**What you are asked to do**:
Reproduce only this stretch of the listing below: from the line with "Collapse the Billing section chevron" through the line with "Screen dimensions: 1400x840", exactly as written, with pictures excluded.
Start of Data listing
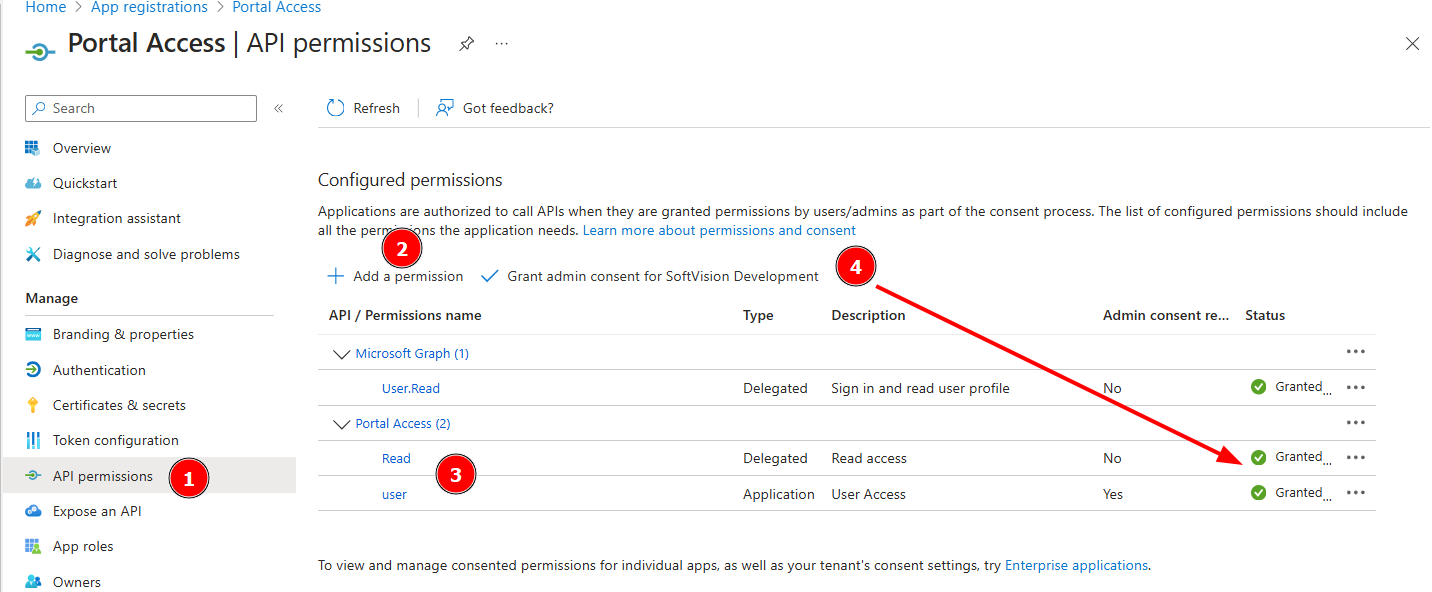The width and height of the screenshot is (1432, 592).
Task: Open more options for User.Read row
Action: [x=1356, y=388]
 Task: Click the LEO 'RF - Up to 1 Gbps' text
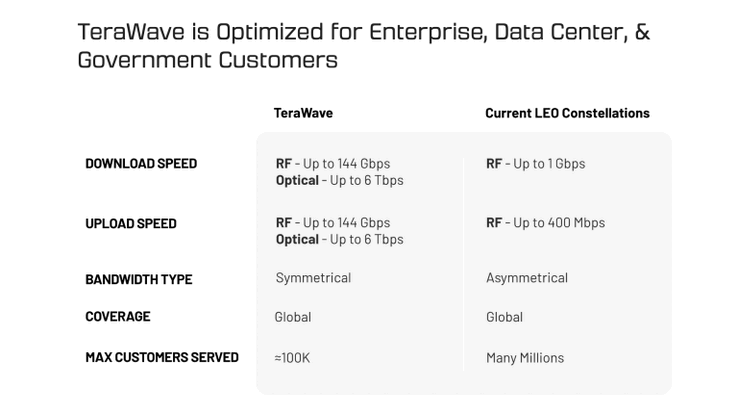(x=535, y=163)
End of Data listing
Start of Data listing
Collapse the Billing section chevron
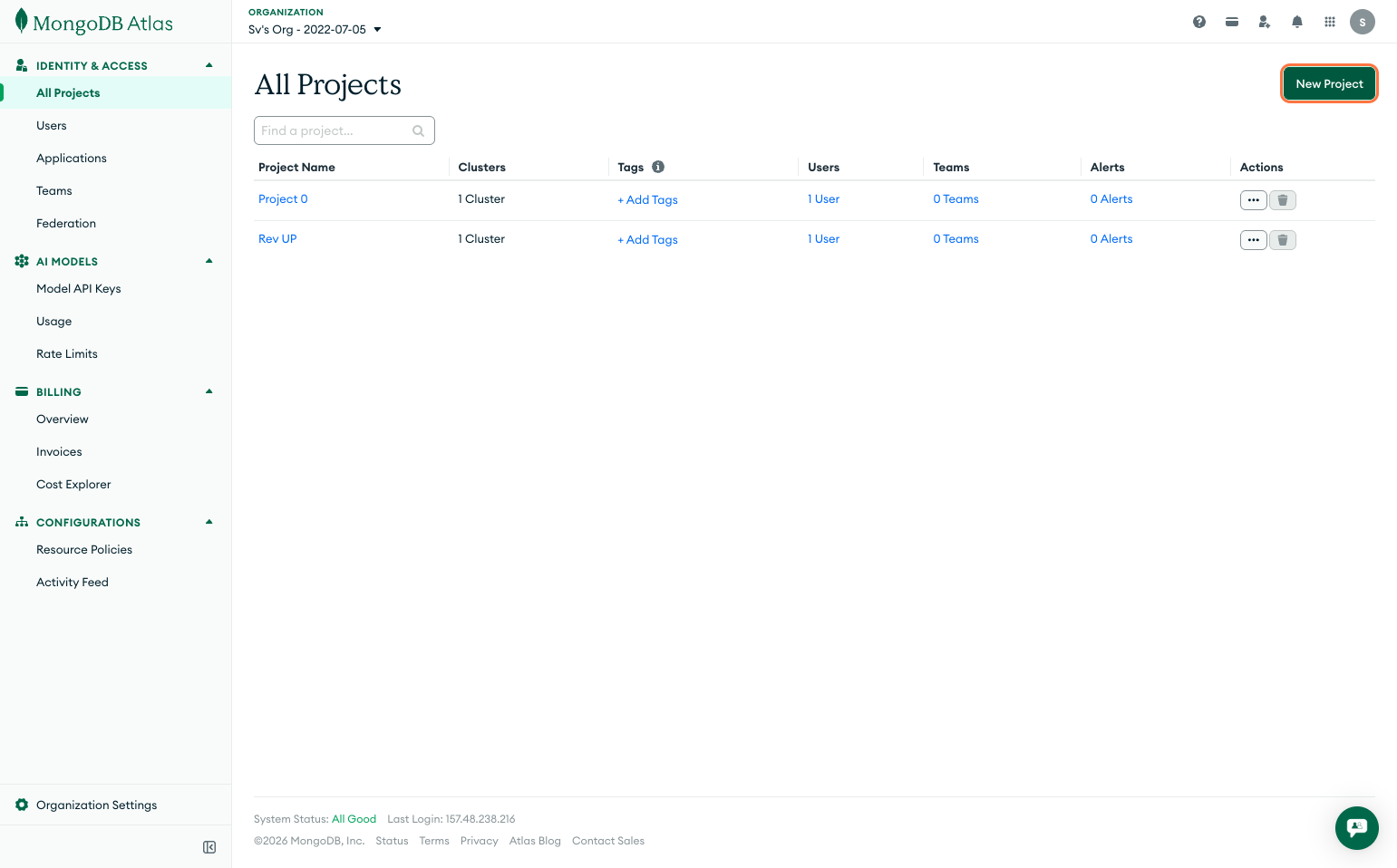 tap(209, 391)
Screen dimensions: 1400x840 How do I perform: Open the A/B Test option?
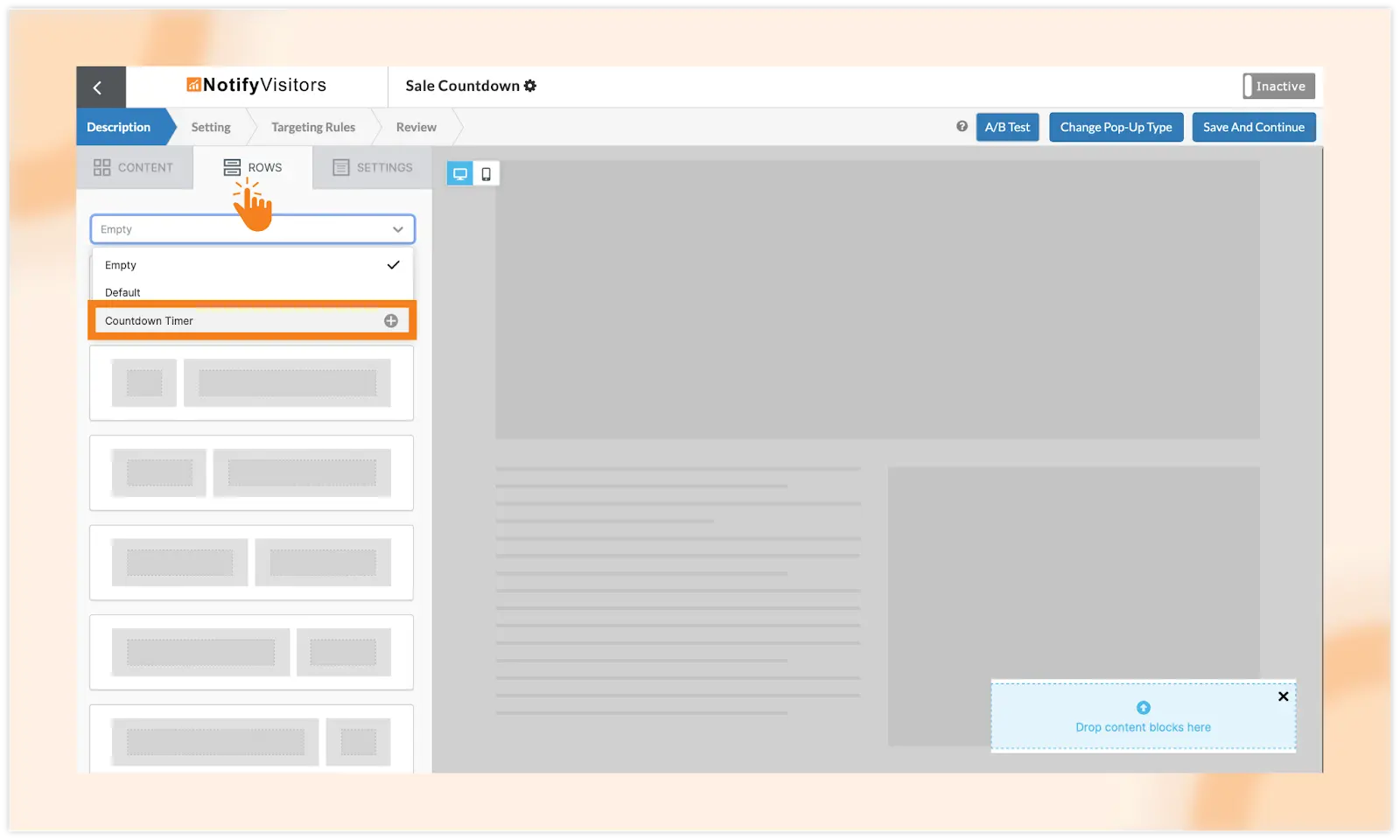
End of Data listing
Start of Data listing
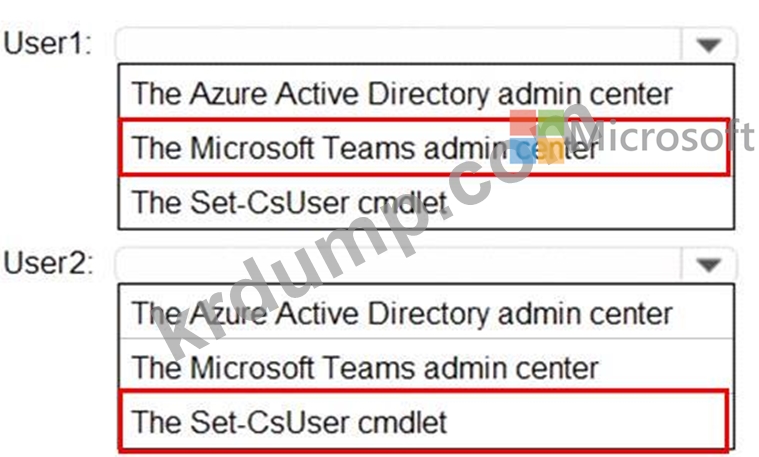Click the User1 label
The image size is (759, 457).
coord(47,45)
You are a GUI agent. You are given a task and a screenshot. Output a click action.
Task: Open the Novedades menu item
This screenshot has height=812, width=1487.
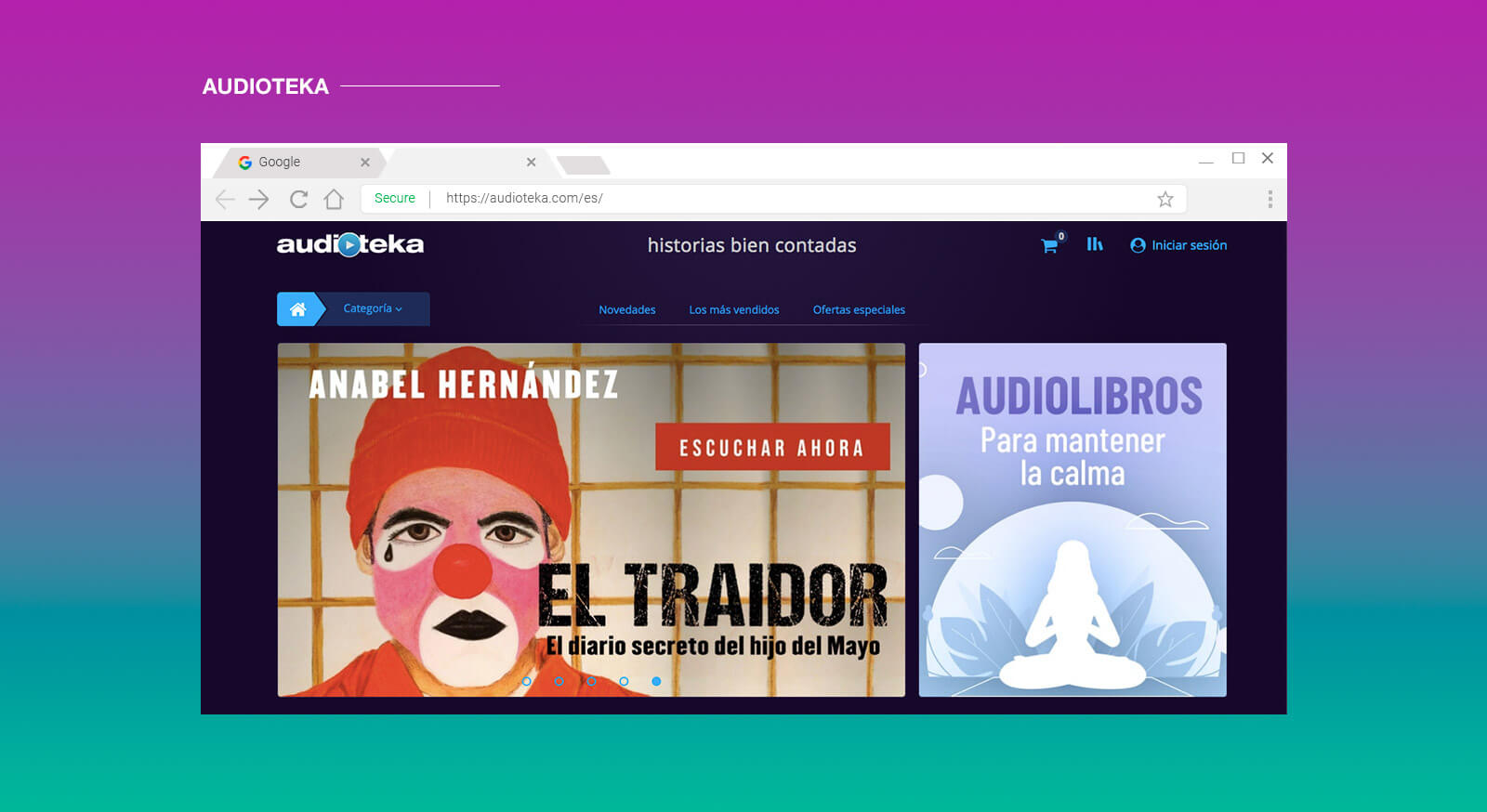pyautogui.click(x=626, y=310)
End of Data listing
**Task response**:
Collapse the Billing section chevron
 tap(209, 391)
Screen dimensions: 1400x840 How do I perform: Open the A/B Test option?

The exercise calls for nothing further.